#### [ПРИВЕДЁННЫЙ ТЕКСТ]
В начале апреля, когда Ивашутина, подлечив нервы, вернулась в деревню, четверо педагогов уволились из-за невозможности работать с директором-самодуром. А когда она приняла на работу новых молодых учителей, уволившиеся стали грозить, что восстановятся через суд.

У Деревянного магазина люди ждут хлебовозку, обсуждают последнее школьное происшествие:

— Они ж ее терроризируют, на эмоции выводят, — рассказывает краснощекая женщина. — Мне звонят из магазина: «Девчонки, чо вы там сидите, они опять над ней издеваются, довели до истерики». Приходим в школу, а эта банда там. Все красные, злые... Нас увидели: «Чо пришли, чо вам тут надо?», начали выталкивать. Ну, мы звоним участковому...

#### [ЗАДАНИЕ 1]
Ответьте на вопросы по тексту о школьном конфликте в деревне:
(а) Сколько педагогов уволились в начале апреля?
(б) Чем грозили уволившиеся после того, как на работу приняли новых молодых учителей?
(в) Кого ждут люди у Деревянного магазина?
#### [ЗАДАНИЕ 2]
Приведите продолжение текста о школьном конфликте в деревне, начав сразу после его последней фразы.

#### [ИСХОДНЫЕ ДАННЫЕ]
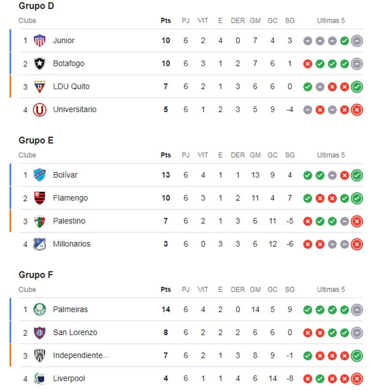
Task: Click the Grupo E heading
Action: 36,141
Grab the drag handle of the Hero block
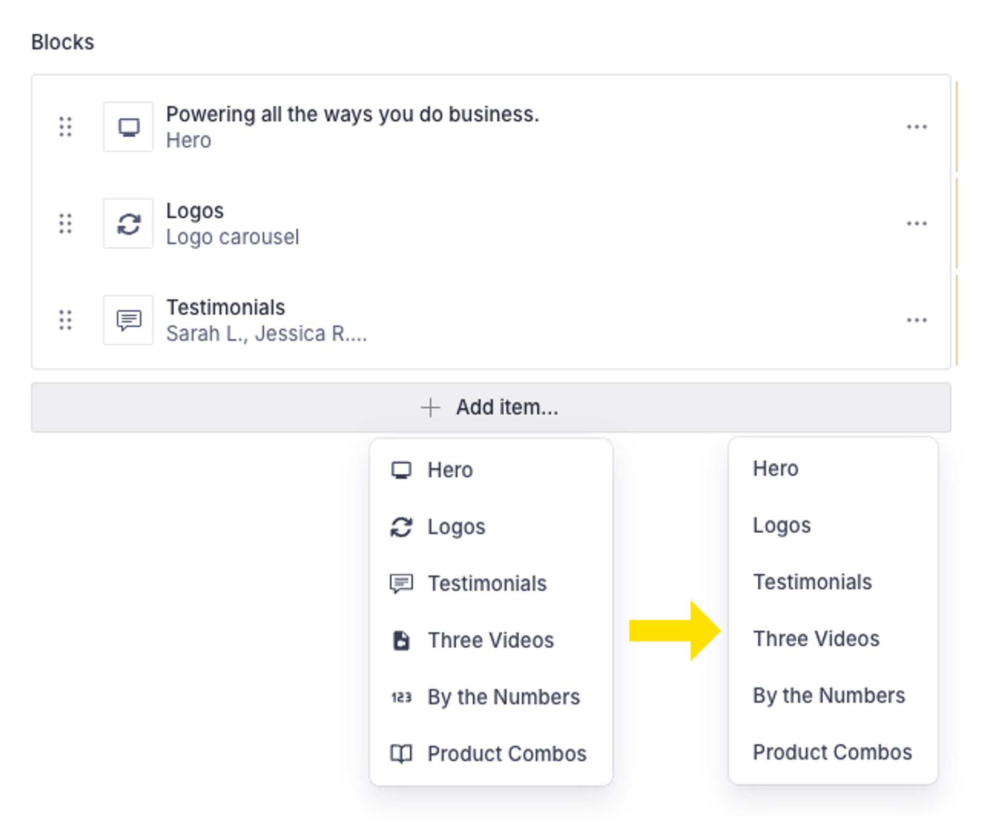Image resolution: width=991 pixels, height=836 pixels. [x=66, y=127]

#### [ИТОГОВЫЙ ОТВЕТ 1]
(а) Четверо.
(б) Тем, что восстановятся через суд.
(в) Хлебовозку.

#### [ИТОГОВЫЙ ОТВЕТ 2]
— Да куда ей против них! Надька до школы работала в лесхозе бухгалтером, мужики при ней в контору боялись заходить. Оттявкает с верхней полки — аж у мужиков уши загинаются.


​— Нет, надо Путину звонить, остальное без толку.

...В Каменном магазине рыженькая продавщица продает небольшой старушке в красной шапочке булку хлеба и недоумевает:

— Мы же сами у них учились! Ольга Викторовна была моей классной руководительницей. И я не понимаю, чем могли не устроить наши родные учителя тех, кто по ту сторону баррикад.

— А ты-то за какую баррикаду? — подскакивает старушка. — Ты за кого?

— Я за старых учителей.

— А я за директора! — старушка хватает вторую булку и выбегает из магазина.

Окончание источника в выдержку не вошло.